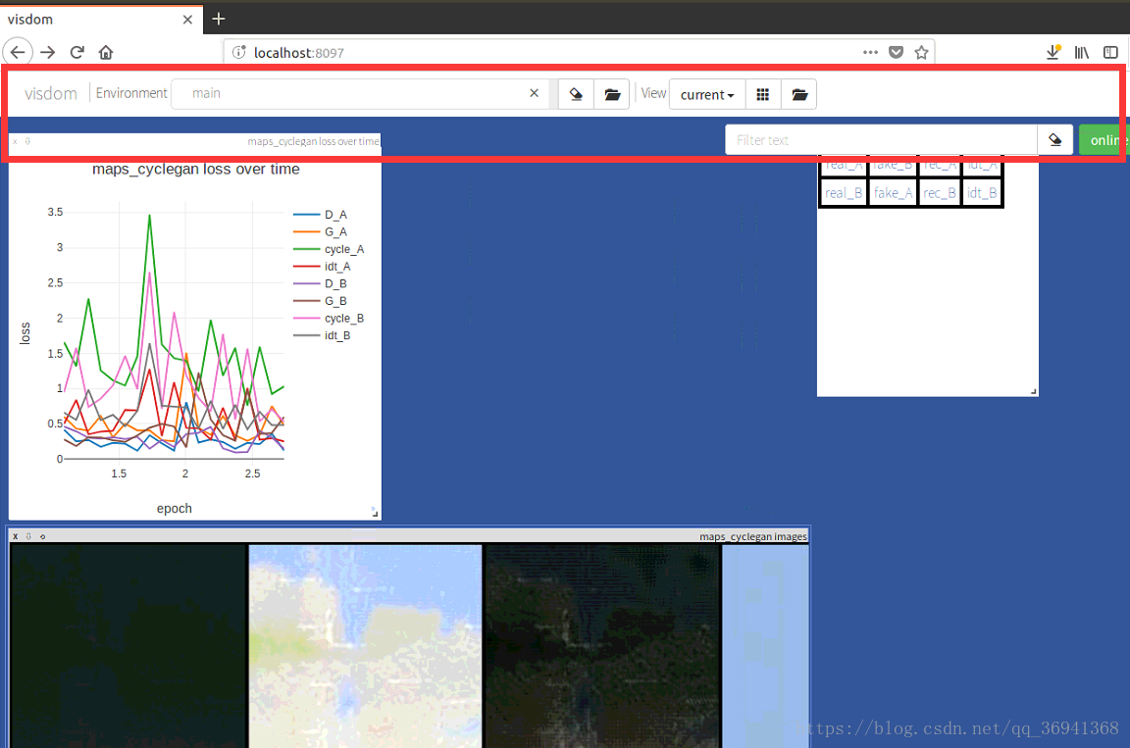The height and width of the screenshot is (748, 1130).
Task: Clear the environment with the eraser button
Action: [576, 94]
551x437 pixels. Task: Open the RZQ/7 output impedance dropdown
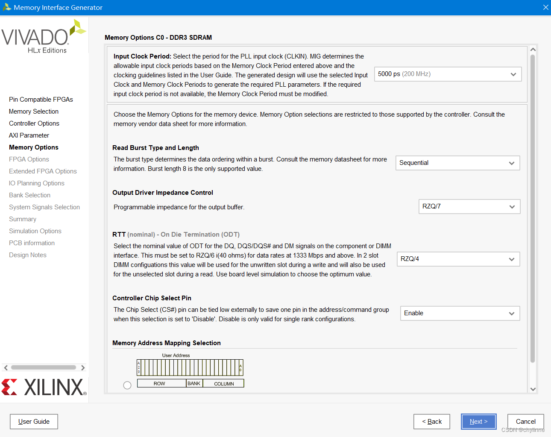pyautogui.click(x=469, y=207)

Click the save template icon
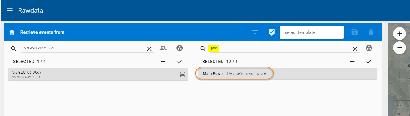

- - - - - - -

Begin with the line containing "551x437 pixels. Task: Open" and end with the last line of the material above; return exactly those lines, both ends included, and omit all pictures.

### Answer to this problem:
551x437 pixels. Task: Open the RZQ/7 output impedance dropdown
pyautogui.click(x=469, y=207)

Click the save template icon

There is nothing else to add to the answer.